→ **Directions**:
Scan the records below and report how many lines include the string "computer"; the number alone will do.

→ **Data section**:
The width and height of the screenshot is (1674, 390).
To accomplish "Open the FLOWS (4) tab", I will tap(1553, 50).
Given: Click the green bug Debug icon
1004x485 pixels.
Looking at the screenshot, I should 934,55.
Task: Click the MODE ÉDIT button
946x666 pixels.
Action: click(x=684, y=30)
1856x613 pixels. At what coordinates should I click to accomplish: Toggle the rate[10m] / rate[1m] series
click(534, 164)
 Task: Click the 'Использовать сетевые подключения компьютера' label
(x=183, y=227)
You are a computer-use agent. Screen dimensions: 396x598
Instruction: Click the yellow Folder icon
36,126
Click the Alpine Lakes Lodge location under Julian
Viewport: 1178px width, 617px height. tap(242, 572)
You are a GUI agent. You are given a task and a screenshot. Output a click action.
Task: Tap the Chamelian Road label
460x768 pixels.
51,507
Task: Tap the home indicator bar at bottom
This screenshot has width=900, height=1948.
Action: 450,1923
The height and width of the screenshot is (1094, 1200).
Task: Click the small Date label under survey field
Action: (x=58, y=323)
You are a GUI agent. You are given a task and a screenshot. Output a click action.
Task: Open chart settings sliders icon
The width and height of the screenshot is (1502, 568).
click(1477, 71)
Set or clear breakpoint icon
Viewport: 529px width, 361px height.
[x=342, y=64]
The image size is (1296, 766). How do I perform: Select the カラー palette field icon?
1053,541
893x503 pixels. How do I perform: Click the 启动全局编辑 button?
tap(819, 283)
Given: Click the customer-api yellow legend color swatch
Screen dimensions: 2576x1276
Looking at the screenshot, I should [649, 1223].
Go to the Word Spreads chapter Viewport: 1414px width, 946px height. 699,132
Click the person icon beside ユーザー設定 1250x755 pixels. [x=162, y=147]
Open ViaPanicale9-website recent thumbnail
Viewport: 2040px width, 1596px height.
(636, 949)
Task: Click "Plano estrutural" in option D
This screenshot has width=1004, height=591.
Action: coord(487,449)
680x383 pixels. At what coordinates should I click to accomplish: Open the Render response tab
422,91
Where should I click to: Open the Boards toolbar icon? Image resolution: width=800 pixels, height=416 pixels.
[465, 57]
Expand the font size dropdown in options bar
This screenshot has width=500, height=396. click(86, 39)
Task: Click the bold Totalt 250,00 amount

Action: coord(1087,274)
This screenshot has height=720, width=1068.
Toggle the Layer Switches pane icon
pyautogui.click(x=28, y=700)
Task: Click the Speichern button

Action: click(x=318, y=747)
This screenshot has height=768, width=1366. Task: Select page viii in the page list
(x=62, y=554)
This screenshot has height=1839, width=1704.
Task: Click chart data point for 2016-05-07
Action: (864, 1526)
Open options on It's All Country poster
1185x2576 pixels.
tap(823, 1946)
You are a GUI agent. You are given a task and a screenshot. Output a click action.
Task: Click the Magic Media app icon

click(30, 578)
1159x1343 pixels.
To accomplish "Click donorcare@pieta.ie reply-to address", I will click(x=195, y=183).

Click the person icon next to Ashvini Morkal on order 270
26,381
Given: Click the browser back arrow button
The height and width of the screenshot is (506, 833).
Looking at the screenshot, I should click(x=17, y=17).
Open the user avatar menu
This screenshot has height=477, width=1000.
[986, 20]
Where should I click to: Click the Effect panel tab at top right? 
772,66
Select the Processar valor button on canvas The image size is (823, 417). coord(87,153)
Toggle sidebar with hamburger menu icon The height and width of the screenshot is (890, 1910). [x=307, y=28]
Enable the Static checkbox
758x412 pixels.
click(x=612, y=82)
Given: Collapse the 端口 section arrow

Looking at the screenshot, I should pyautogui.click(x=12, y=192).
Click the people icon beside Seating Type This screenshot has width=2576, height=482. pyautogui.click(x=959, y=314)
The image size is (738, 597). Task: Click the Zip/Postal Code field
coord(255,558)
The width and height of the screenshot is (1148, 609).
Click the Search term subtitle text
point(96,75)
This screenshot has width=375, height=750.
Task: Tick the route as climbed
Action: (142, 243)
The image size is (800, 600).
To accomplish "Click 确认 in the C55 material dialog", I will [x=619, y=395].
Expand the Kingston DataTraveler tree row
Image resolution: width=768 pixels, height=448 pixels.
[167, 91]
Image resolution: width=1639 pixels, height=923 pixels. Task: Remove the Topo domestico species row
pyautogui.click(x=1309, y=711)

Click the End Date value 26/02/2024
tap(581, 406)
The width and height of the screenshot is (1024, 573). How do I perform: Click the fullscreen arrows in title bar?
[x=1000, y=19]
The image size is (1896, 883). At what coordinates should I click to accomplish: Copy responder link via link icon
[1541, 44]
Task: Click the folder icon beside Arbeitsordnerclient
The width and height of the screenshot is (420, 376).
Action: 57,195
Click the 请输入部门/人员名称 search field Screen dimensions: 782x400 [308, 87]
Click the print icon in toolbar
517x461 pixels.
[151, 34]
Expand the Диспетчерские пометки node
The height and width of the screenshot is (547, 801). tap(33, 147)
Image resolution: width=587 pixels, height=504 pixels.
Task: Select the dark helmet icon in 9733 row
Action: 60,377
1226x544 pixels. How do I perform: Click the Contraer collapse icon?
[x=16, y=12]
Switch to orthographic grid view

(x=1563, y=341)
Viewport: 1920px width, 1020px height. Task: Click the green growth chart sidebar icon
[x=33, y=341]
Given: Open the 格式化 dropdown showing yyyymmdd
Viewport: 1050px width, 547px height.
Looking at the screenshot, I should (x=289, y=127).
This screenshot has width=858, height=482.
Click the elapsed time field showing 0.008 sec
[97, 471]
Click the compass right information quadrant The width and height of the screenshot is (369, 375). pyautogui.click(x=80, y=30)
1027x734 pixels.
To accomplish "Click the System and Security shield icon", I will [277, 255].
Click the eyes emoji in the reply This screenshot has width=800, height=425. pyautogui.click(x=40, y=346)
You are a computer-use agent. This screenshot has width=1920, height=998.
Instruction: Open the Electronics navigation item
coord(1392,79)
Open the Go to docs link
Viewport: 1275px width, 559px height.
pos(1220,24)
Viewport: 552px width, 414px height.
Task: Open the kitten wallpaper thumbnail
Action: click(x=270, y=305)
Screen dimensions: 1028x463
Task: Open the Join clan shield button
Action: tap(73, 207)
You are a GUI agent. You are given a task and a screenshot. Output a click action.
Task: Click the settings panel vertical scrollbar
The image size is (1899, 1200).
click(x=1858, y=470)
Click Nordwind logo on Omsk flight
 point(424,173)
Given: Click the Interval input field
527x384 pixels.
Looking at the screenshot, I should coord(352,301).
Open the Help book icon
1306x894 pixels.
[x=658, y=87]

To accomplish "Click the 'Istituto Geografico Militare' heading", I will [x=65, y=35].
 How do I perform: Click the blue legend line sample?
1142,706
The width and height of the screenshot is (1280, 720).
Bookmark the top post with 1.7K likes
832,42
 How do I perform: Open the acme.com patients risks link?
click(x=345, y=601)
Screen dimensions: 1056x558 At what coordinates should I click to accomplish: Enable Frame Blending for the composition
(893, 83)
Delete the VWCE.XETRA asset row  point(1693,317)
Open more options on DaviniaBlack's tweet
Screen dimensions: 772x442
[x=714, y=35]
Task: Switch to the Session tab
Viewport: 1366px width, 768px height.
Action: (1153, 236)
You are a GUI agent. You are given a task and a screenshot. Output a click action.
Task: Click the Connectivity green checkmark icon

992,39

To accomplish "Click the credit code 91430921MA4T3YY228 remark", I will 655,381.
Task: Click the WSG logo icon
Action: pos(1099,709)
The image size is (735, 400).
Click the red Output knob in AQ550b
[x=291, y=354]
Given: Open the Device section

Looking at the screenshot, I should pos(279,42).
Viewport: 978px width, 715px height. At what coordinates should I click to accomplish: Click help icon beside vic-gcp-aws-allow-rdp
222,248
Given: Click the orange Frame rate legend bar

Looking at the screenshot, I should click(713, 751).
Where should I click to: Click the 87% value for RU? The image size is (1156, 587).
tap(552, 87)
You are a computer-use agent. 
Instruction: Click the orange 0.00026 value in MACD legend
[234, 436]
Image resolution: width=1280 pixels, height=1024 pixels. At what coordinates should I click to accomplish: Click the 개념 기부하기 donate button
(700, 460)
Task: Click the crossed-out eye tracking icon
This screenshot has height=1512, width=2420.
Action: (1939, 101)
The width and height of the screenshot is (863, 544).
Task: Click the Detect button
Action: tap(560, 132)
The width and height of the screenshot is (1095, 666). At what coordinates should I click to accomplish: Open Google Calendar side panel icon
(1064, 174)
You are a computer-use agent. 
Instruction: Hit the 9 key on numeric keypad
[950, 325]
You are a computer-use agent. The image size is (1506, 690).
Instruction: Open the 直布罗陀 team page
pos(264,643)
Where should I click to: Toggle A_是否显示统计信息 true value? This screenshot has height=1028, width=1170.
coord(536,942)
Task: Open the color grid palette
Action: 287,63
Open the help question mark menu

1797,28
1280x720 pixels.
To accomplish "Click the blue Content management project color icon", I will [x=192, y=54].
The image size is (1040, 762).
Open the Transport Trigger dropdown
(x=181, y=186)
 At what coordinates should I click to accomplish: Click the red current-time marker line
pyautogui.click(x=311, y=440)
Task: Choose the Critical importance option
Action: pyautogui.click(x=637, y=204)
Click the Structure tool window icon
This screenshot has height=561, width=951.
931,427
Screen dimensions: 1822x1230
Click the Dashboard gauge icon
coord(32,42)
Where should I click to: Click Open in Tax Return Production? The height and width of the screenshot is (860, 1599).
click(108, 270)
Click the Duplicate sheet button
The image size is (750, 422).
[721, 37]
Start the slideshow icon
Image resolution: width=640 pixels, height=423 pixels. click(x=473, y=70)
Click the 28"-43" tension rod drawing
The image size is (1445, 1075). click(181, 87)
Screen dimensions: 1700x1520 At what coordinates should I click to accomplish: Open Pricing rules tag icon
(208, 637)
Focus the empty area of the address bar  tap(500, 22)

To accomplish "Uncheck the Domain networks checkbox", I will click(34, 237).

→ **Exercise answer**:
5